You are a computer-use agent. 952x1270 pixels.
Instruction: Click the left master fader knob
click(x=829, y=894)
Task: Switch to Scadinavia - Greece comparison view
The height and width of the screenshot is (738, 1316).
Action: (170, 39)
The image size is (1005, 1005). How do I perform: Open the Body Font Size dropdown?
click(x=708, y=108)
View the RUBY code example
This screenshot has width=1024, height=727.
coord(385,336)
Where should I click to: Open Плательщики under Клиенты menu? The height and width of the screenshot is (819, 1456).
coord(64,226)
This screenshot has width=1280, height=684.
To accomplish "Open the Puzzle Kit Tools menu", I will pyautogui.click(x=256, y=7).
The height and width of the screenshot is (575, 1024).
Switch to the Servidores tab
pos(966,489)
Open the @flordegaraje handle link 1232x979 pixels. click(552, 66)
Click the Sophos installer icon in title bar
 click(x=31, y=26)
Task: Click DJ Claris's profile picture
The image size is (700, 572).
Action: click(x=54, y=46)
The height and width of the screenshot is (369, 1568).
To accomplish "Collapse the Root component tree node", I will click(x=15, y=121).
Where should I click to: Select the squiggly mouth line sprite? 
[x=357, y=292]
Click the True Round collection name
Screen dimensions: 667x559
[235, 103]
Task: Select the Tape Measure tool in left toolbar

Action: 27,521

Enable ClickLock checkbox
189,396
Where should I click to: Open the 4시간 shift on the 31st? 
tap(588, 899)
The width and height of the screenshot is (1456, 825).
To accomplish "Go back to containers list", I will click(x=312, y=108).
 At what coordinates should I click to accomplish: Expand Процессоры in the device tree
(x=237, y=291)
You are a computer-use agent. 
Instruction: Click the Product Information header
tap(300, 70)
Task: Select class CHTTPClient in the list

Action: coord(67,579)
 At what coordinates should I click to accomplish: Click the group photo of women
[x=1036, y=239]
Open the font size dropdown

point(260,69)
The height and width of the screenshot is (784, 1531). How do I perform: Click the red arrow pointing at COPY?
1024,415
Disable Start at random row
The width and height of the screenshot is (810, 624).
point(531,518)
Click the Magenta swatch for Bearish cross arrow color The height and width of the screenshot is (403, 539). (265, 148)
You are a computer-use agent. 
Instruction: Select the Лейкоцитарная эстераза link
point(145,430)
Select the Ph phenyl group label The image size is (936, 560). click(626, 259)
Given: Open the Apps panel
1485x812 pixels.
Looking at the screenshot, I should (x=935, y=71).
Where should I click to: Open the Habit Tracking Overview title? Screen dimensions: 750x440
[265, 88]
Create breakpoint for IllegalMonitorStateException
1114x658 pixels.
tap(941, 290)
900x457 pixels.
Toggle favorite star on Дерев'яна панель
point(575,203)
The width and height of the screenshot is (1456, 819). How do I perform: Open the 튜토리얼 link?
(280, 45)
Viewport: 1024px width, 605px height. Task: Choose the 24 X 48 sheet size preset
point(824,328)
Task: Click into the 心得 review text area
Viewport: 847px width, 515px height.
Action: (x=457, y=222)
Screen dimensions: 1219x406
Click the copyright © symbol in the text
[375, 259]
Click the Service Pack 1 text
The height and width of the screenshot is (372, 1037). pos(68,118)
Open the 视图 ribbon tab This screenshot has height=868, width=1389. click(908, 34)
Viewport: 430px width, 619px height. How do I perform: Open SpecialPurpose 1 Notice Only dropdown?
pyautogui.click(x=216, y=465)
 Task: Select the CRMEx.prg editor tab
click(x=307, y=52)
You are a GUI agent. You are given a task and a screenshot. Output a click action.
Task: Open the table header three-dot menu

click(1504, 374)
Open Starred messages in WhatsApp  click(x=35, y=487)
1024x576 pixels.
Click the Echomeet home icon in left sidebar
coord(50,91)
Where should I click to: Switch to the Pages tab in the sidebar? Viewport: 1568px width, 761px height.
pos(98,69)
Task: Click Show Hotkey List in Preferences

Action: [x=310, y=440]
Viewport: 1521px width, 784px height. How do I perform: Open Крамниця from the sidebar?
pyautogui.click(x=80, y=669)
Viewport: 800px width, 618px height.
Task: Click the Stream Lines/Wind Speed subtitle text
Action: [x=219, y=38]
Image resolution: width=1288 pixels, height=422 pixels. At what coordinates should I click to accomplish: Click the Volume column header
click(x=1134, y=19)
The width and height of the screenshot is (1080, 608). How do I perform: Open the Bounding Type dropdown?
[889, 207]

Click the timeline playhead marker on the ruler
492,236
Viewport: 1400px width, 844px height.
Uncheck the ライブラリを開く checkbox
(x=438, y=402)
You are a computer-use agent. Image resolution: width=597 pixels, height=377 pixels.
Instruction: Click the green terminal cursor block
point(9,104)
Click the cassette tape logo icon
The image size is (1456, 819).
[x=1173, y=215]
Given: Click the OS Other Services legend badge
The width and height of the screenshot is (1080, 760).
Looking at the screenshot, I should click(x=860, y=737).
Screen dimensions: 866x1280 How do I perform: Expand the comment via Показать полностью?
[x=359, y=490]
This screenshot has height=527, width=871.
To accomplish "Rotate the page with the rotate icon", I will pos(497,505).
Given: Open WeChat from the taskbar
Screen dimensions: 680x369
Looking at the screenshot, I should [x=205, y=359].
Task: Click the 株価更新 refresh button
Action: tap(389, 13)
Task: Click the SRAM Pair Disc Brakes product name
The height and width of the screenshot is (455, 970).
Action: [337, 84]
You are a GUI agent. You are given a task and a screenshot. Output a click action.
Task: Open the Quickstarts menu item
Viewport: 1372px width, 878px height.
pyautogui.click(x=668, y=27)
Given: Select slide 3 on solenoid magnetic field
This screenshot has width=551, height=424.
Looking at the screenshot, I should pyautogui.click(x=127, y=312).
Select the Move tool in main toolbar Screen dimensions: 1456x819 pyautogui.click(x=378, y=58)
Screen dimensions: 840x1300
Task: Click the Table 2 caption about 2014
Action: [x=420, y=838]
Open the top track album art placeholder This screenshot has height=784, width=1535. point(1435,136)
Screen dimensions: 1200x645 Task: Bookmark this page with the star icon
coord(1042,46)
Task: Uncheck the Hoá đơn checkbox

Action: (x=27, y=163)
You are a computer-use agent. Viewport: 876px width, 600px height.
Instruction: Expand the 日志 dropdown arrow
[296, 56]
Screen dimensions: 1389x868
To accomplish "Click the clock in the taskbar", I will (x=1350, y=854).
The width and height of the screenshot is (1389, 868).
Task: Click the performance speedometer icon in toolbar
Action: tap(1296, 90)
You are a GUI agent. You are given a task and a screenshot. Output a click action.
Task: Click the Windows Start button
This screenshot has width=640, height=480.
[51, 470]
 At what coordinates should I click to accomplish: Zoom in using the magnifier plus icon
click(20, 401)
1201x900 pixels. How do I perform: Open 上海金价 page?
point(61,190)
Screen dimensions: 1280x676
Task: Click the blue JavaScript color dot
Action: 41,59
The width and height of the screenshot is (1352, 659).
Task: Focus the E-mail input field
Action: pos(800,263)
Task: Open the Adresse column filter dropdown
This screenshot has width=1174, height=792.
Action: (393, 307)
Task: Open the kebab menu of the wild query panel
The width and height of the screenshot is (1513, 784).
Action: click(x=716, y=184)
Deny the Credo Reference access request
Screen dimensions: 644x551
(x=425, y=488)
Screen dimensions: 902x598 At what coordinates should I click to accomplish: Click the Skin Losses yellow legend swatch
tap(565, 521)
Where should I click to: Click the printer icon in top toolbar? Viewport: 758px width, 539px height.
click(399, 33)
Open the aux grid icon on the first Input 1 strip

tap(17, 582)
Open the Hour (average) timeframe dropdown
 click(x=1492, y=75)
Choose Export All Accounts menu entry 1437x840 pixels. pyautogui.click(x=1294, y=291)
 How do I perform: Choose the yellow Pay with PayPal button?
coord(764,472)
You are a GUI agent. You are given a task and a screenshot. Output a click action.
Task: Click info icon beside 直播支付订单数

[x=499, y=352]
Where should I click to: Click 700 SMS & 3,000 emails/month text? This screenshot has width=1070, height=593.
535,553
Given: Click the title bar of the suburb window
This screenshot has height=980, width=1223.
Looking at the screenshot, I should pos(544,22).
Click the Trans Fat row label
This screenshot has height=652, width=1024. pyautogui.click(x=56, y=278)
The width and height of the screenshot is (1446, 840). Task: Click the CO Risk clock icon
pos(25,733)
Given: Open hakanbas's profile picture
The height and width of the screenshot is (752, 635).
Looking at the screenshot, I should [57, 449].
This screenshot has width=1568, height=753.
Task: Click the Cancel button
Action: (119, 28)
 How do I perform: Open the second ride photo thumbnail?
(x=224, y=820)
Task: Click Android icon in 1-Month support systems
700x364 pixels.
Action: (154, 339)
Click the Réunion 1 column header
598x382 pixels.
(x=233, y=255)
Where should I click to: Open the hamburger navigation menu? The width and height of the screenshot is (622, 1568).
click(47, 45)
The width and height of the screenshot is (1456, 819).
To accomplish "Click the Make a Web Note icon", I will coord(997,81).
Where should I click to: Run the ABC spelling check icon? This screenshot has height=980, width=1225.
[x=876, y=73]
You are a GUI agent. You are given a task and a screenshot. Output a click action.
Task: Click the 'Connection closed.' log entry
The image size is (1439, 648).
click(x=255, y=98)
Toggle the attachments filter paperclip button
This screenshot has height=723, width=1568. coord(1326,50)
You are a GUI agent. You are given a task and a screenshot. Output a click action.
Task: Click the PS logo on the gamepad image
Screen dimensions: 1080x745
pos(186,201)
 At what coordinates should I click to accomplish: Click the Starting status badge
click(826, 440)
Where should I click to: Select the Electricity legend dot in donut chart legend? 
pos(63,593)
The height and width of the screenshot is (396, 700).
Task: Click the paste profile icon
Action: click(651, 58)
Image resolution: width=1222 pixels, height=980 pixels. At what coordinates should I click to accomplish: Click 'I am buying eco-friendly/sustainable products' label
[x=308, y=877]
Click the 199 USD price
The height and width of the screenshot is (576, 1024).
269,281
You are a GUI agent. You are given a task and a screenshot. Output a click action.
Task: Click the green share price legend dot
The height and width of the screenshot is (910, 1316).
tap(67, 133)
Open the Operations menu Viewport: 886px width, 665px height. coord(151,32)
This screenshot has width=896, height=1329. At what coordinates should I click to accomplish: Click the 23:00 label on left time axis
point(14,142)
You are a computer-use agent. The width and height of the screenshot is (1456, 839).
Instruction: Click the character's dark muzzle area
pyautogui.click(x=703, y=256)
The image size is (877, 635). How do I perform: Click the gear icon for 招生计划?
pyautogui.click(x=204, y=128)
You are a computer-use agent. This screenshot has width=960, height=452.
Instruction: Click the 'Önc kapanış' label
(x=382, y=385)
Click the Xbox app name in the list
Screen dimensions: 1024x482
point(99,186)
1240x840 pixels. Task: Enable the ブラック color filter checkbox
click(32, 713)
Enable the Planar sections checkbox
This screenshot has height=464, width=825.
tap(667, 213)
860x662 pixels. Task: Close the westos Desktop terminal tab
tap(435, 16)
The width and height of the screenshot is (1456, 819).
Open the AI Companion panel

§ EXERCISE INSTRUCTIONS: Find each line in the data above that contains the word "badge" and copy those lines.

§ RESPONSE TO THE TASK:
Given: Click the OS Other Services legend badge
 At what coordinates should I click to accomplish: Click the Starting status badge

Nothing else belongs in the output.